Authors defend the environmental, economic merits of offshore fish farming
A new open-access paper released in the journal Reviews in Fisheries Science & Aquaculture refutes prevalent criticisms about marine aquaculture and what it calls “myths and assumptions” about offshore fish farming.
Titled “Refuting Marine Aquaculture Myths, Unfounded Criticisms, and Assumptions,” the paper argues that there is a need for more food produced in a sustainable manner, that aquaculture already operates within strict environmental regulations, that operators and regulators can work together and that all farmers are interested in cross-disciplinary collaboration in an effort to improve.

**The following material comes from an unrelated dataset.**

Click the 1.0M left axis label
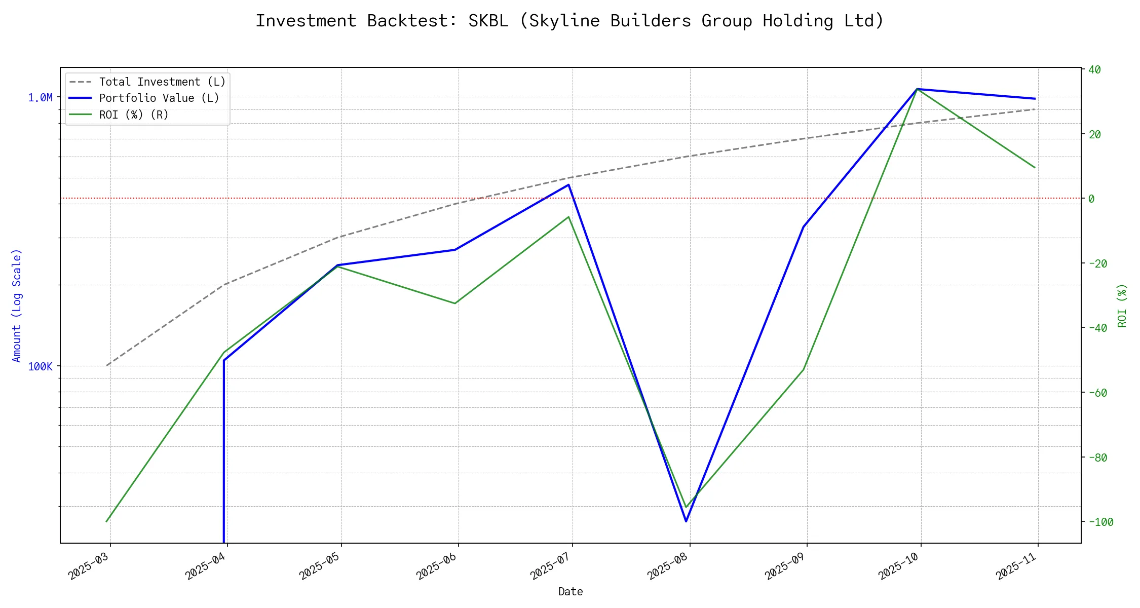This screenshot has width=1140, height=608. (40, 97)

The common aquaculture criticisms the paper addresses include regulatory oversight, waste and discharge, antibiotics and other substances or chemical treatments, entanglements with marine mammals, impacts on wild stocks and habitats, feed additives and more.
Authors include Paul Zajicek (National Aquaculture Association, Florida), John Corbin (Aquaculture Planning and Advocacy, Hawaii), Sebastian Belle (Maine Aquaculture Association) and Robert Rheault (East Coast Shellfish Growers Association).
“Marine aquaculture is not risk-free in terms of potential environmental, economic, social and cultural impacts and challenges remain to achieve a sustainable industry,” the authors wrote. “These challenges are well known and addressable by the U.S. and global research community.”
The paper comes as a new bill circulates in U.S. Congress pushing for the adoption of new offshore aquaculture regulations in federal waters. It is the third time that a similar bill has been introduced in the past three years.